(PAGE EXCERPT)
NBD is not the rip off of Karate Kid…
…it’s the “evolution of The Karate Kid”
Actor gets his big break
Parma man knows to make dream reality, he must ‘Never Back Down’
By Rich Heldenfels
Beacon Journal popular culture writer
Published on Sunday, Mar 09, 2008
Former Parma resident Sean Faris feels as if he is carrying a new movie on his back. His back felt the pain, figuratively and literally.
The graduate of Padua Franciscan High School, who turns 26 later in March, has known since high school that he wanted to be a working actor. He skipped college, heading to Hollywood when he was 18, determined to make it.
‘‘I love ‘Action!’ to ‘Cut!’’’ he said during a recent visit to Cleveland to promote the movie Never Back Down, which opens Friday.
''I love acting. That’s the greatest adrenalin rush. . . .
‘‘I didn’t even take my SATs because I knew that going to college wasn’t going to help me,’’ Faris said with a growing intensity. ''An SAT score meant nothing in my line of business. I didn’t take my SATs on purpose, to make it even harder for me to come back, to just give up. I gave myself no outs. . . .
'‘I would rather be broke and doing whatever I gotta do. I was tearing down garages and rebuilding them as guest houses. And moving my manager’s rich celebrity clients from one mansion to the next mansion, to pay my rent. I never did get a regular job, ‘cause I didn’t want to have any comfort and money. . . . And after three years, I was fully self-supportive as an actor.’’
Over the last eight years, he has built a resume that includes two TV series (Life as We Know It and Reunion) as well as some big-screen appearances; he was Dennis Quaid’s oldest son in Yours, Mine and Ours. But the biggest deal to date is Never Back Down. He is the central character and star.

(TASKS TO PERFORM)
1. In the article about Sean Faris, restate the paragraph beginning "Over the last eight years" more concisely while preserving its main facts.
2. Reproduce verbatim the part of the article about Sean Faris that opens with the words containing "Actor gets his" and closes with "figuratively and literally.".

(THE DATA)
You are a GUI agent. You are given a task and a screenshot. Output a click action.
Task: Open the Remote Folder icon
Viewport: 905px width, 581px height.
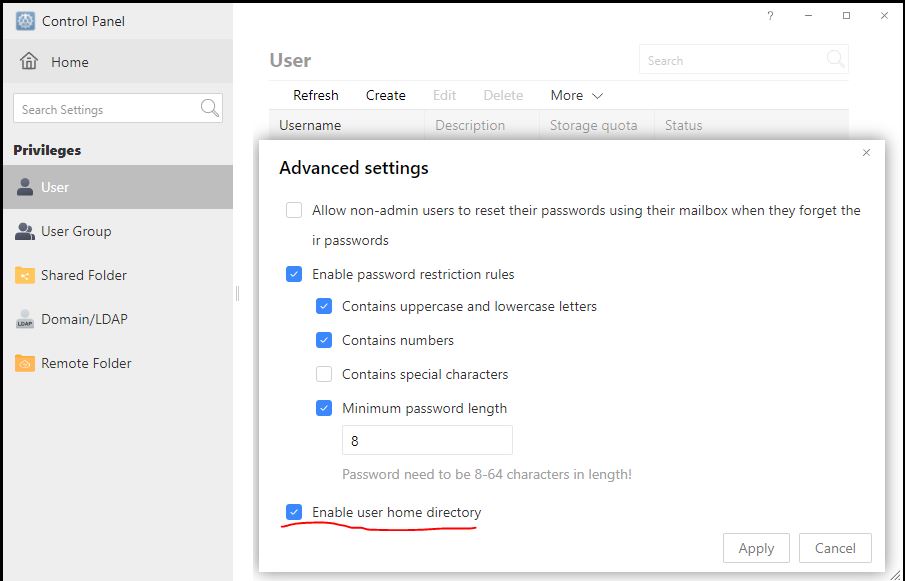(25, 363)
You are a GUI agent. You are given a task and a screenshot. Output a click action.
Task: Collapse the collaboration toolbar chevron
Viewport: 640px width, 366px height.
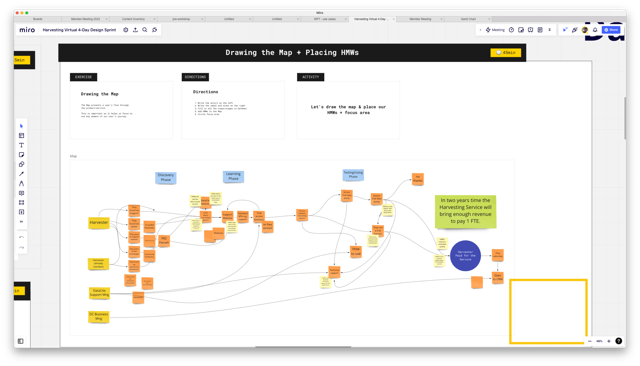pos(480,30)
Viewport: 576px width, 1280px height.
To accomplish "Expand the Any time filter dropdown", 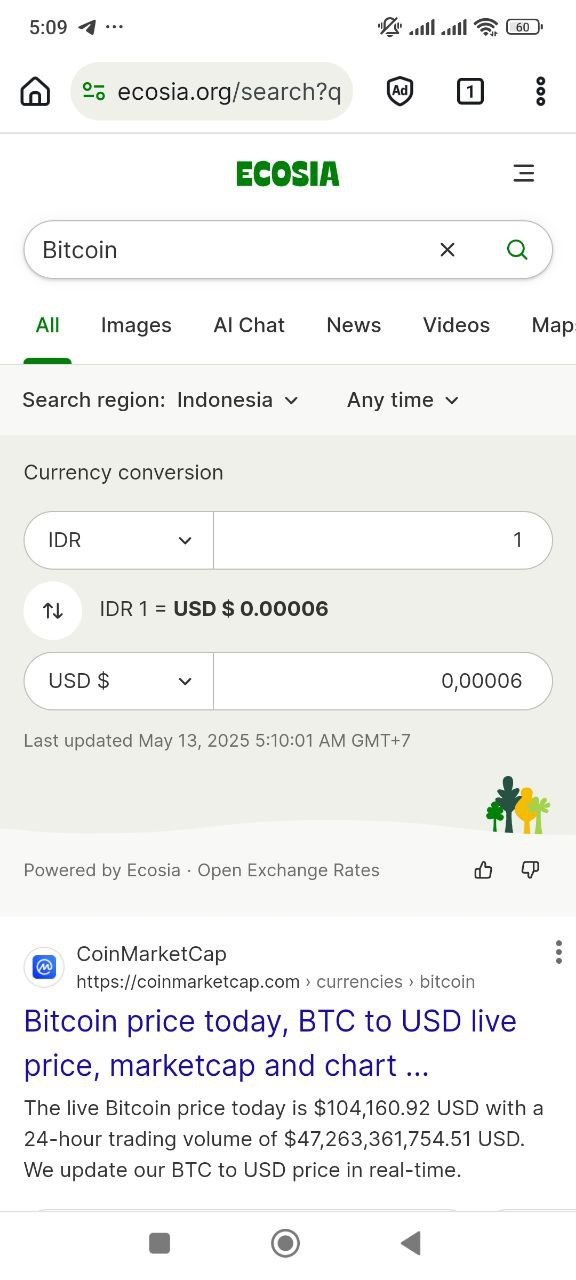I will point(403,400).
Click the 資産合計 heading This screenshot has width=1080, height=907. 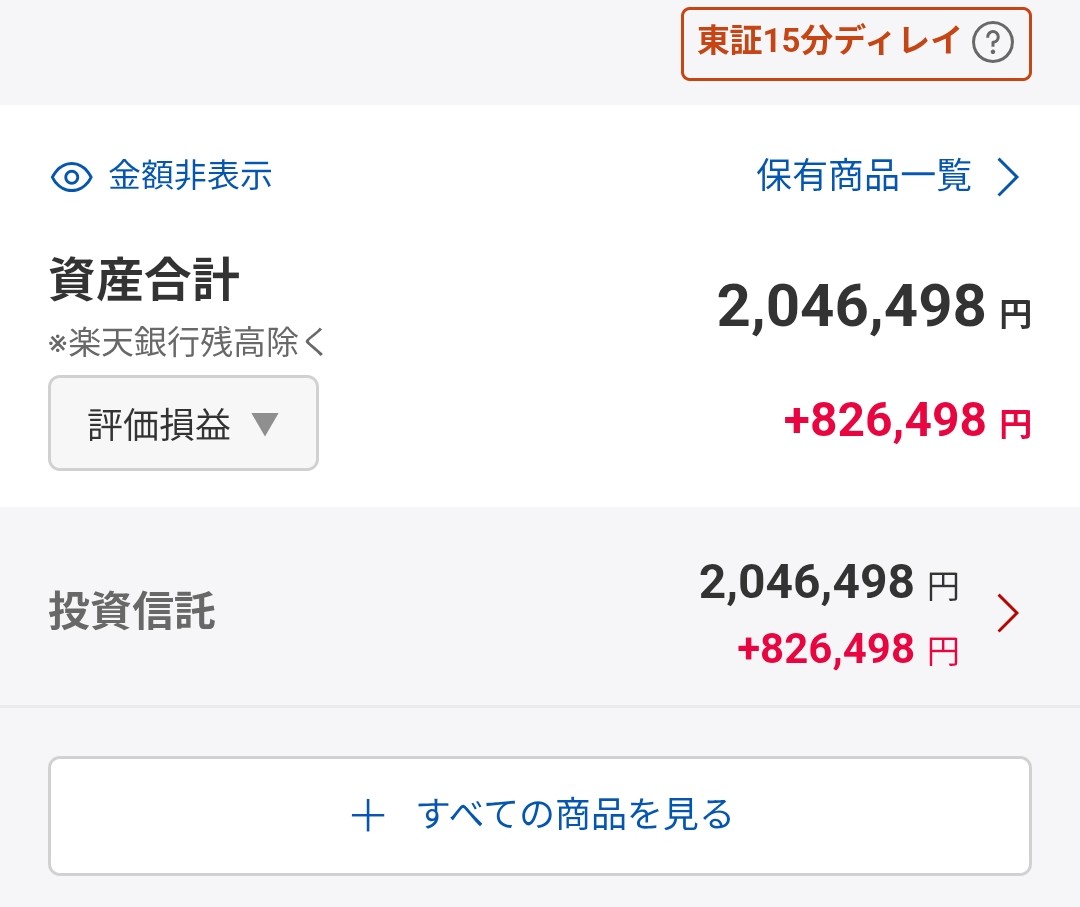click(x=144, y=283)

(ANSWERS FOR THIS EXERCISE)
1. In eight years, Faris has built a resume that includes two TV series, Life as We Know It and Reunion, and some film roles, among them Dennis Quaid's oldest son in Yours, Mine and Ours. His biggest project to date is Never Back Down, in which he is the central character and star.

2.
Actor gets his big break
Parma man knows to make dream reality, he must ‘Never Back Down’
By Rich Heldenfels
Beacon Journal popular culture writer
Published on Sunday, Mar 09, 2008
Former Parma resident Sean Faris feels as if he is carrying a new movie on his back. His back felt the pain, figuratively and literally.